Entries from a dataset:
____

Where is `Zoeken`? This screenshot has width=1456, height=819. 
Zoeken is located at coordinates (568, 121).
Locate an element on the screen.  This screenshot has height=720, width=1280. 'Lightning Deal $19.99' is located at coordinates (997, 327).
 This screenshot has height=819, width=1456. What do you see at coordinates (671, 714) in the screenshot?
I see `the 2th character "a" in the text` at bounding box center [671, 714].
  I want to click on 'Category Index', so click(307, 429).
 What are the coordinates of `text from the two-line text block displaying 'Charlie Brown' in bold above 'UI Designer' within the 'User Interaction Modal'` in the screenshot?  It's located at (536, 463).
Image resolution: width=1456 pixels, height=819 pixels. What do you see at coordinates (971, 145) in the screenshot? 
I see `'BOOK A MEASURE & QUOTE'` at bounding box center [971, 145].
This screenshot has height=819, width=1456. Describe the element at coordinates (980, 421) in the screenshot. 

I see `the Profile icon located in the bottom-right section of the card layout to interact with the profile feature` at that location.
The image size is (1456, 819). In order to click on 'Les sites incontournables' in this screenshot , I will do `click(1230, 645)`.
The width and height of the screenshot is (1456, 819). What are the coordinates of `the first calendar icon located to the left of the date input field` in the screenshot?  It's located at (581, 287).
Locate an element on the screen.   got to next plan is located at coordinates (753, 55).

____

Short exercise:
Locate each line in the entries above that contains the word "click" and copy those lines.

Answer to the exercise:
  I want to click on 'Category Index', so click(307, 429).
The image size is (1456, 819). In order to click on 'Les sites incontournables' in this screenshot , I will do `click(1230, 645)`.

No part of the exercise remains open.